In supracardiac TAPVC, which is a most common type of TAPVC, there is mixing of deoxygenated blood in SVC with oxygenated blood from pulmonary veins; this mixed blood enters pulmonary artery through right-sided chambers and into the left atrium through the large ASD.[2] Symptoms of failure to thrive and recurrent respiratory tract infections and mild cyanosis were present in children. Sometimes, the supracardiac TAPVC is obstructed between the left pulmonary artery and left bronchus which is known as a bronchopulmonary vice, and this may lead to pulmonary edema in infants.[3] Clinical findings in adults are the same as that of an ASD, a wide fixed split of second heart sound and ejection flow murmur over the left upper sternal border. If the shunt is large, then a diastolic flow rumble over the left lower sternal area and RV third heart sound can be heard. The ECG will show right bundle branch block (RBBB) (rsR') and RAD, and the chest x-ray reveals a figure of 8 appearance (snowman sign). The diagnosis is confirmed by echocardiography[4] followed by computed tomography angiography to look anatomy and course of pulmonary veins.[5] During cardiac catheterization, oxymetry data will help in localizing the drainage site of anomalous pulmonary veins. In supracardiac TAPVC, there is a step up in oxygen saturation at SVC level. Adequate mixing in the RA is the rule. Thus, oxygen saturation RV, pulmonary artery, left atrium, left ventricle, and aorta are expected to be equal to that in the RA. During cardiac catheterization shunting (Qp: Qs) and pulmonary vascular resistance (PVR) is calculated. Sometimes in borderline cases, pulmonary artery hypertension (PAH) reversibility testing is required. Performing selective pulmonary arteriography and watching the levophase for pulmonary venous return may image the connections. If the anomalous connection is entered, direct injection of radiographic contrast dye will delineate the anatomy. In supracardiac TAPVC, corrective surgery is performed and the basis of this correction is the creation of large side to side anastomosis between left atrium and common pulmonary venous confluence. Subsequently, the ASD is closed with a patch, and the site of anomalous connection is ligated.[6],[7]

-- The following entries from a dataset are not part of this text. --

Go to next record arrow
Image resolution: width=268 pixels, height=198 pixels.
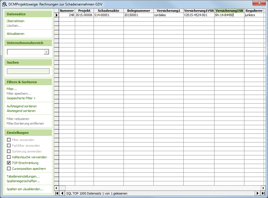[x=258, y=193]
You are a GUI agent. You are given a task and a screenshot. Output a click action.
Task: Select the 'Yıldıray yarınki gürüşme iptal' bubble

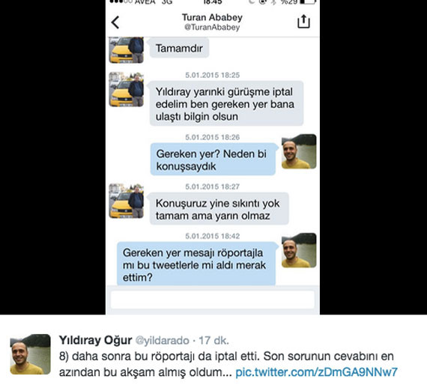click(226, 103)
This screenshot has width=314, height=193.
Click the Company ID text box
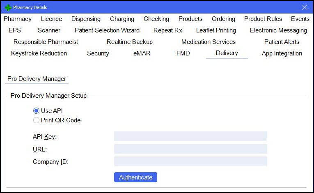point(190,161)
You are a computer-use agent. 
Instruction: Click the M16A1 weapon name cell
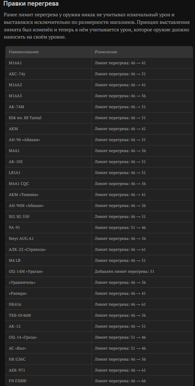point(15,63)
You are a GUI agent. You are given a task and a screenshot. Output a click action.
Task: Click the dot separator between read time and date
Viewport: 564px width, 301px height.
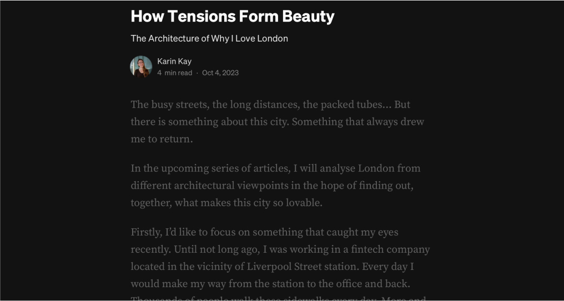197,73
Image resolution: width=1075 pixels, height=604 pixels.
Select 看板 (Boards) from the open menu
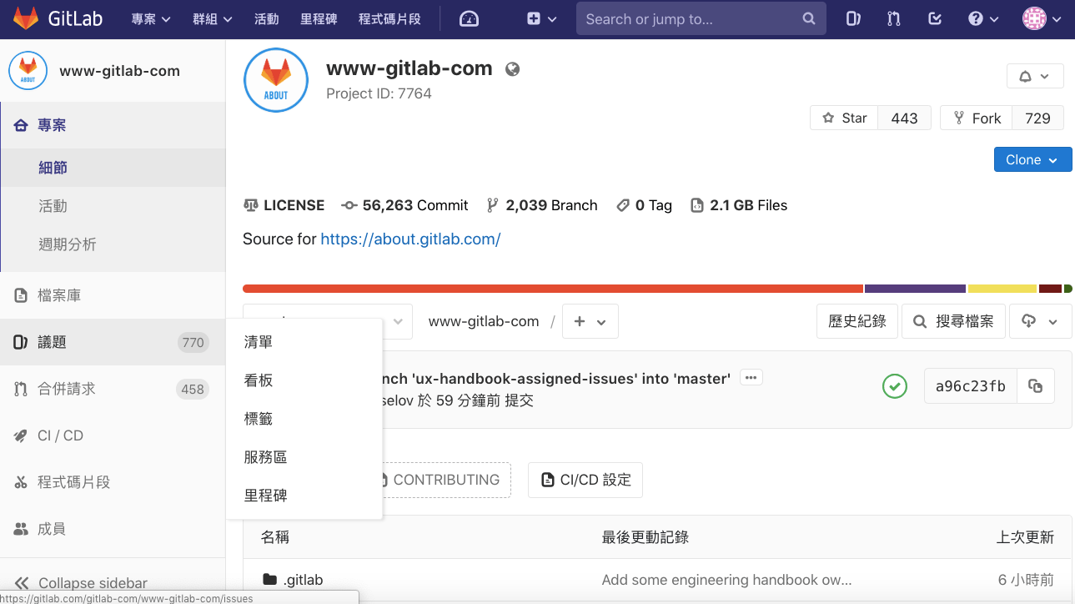click(x=259, y=380)
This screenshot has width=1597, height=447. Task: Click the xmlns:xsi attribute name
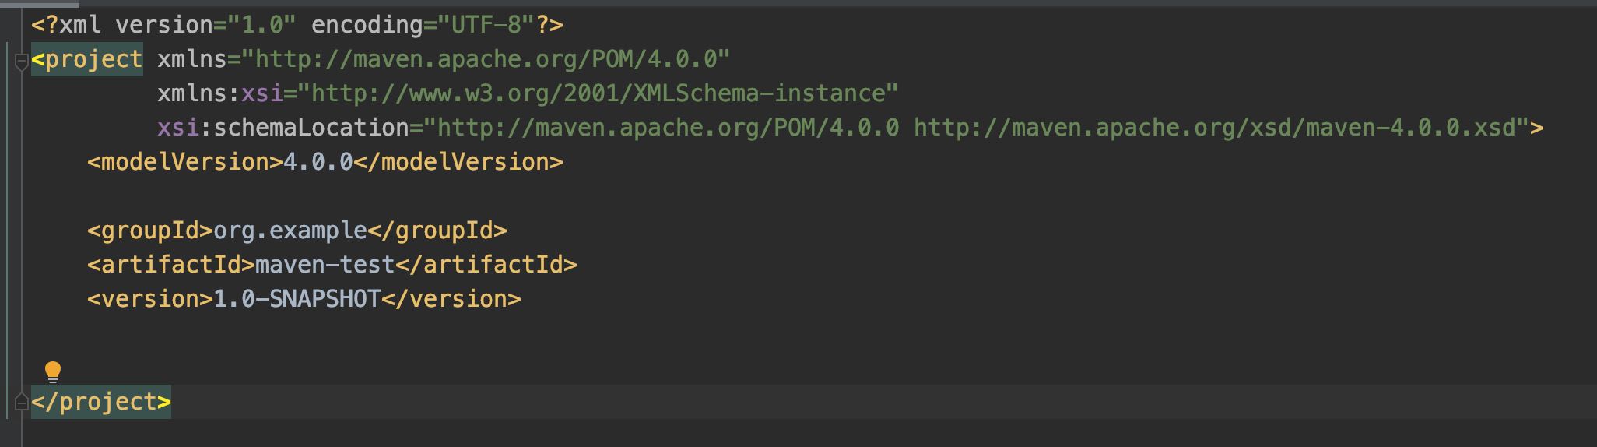(219, 93)
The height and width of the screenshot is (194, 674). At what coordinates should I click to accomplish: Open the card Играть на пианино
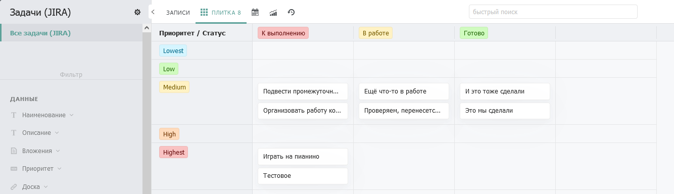pos(303,157)
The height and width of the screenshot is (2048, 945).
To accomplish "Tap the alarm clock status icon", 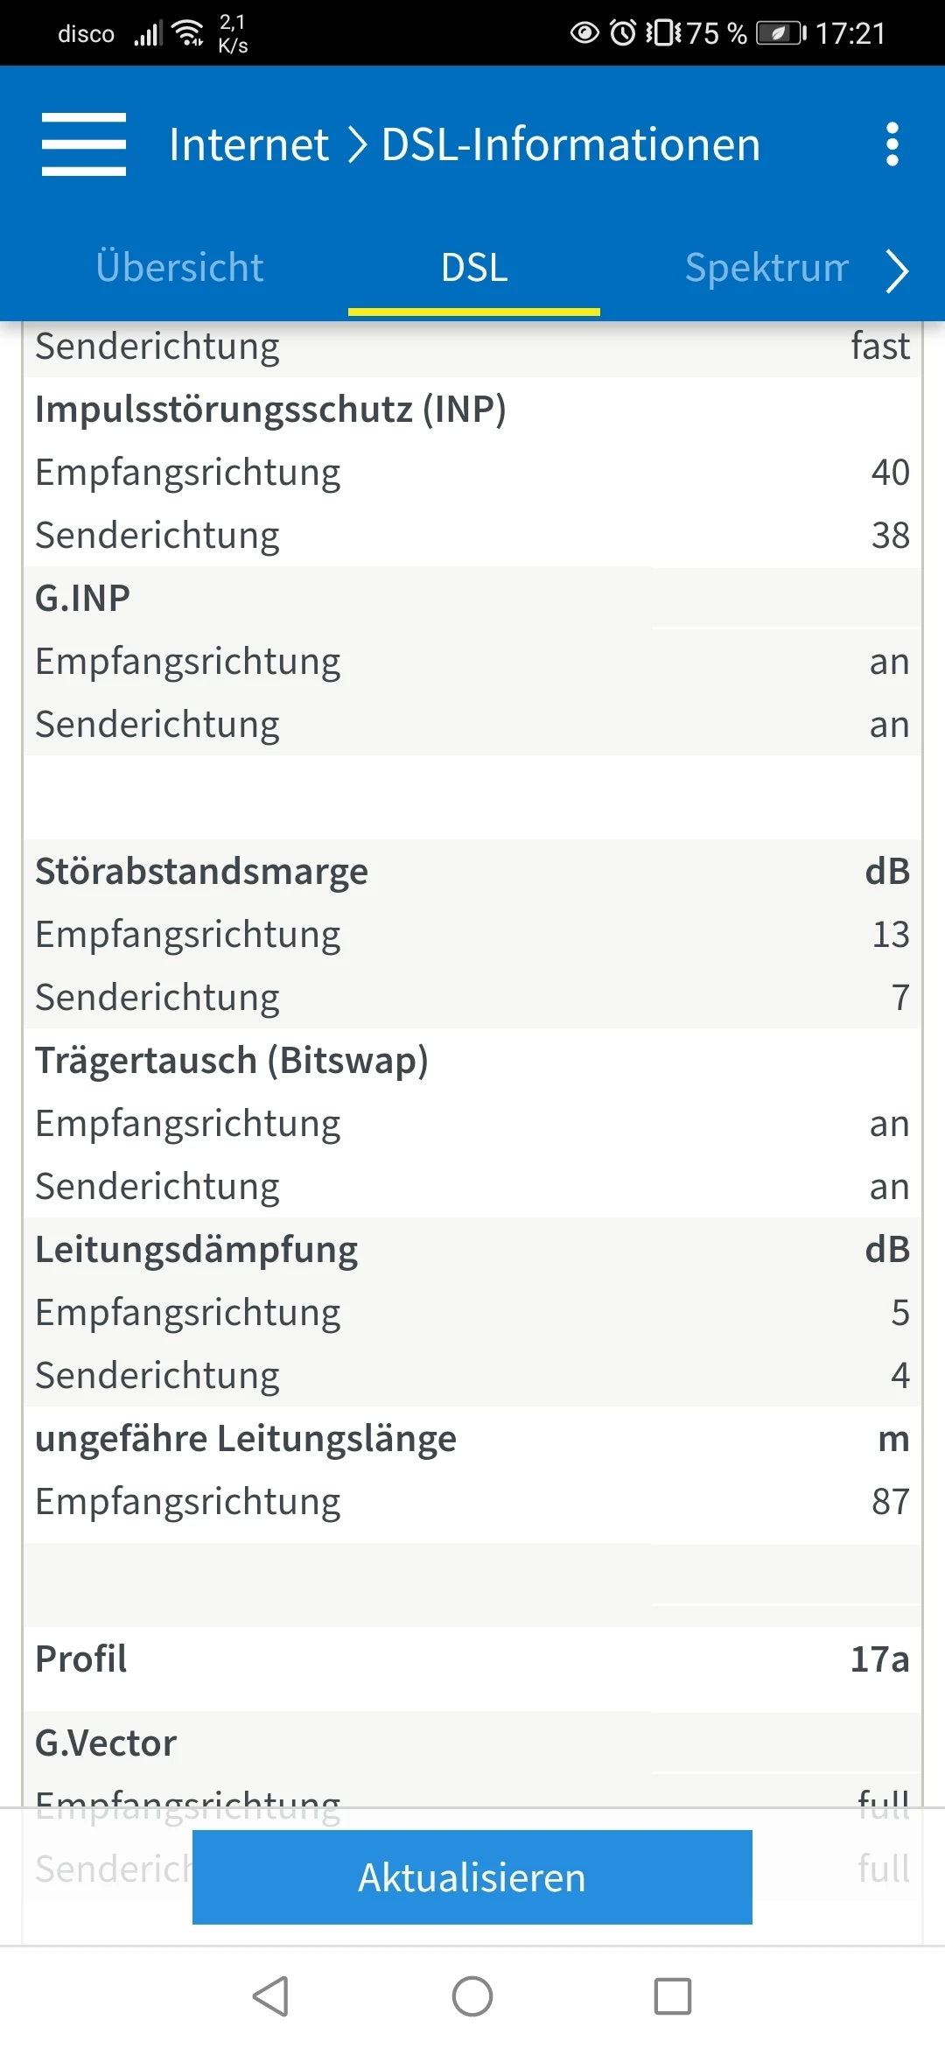I will tap(622, 33).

The prognosis of TAPVC is influenced by the size of interatrial communication and the presence of obstructive lesions in anomalous venous pathways. The status of the pulmonary vascular bed, by determining the magnitude of PBF, also plays a significant role in prognosis. In a survey study of TAPVC of all types, 50% were dead at the age of 3 months and 80% had died by 1 year of age.[8] The survival in our patient up to the age of 26 years was explained by the presence of a large ASD.

Learning points

  1. In patients of clinically suspected ASD, if there is cyanosis, always look for anomalous pulmonary venous drainage on echocardiography
  2. The chest X-ray has a typical snowman sign (figure of 8) in unobstructed supracardiac TAPVC
  3. On echocardiography always look for draining site for a CPV in TAPVC. The most common site is right-sided SVC through a VV. In supracardiac TAPVC, suprasternal view is necessary for delineating the course of the VV
  4. During cardiac catheterization, performing selective pulmonary arteriography and watching the levophase for pulmonary venous return may image the connections.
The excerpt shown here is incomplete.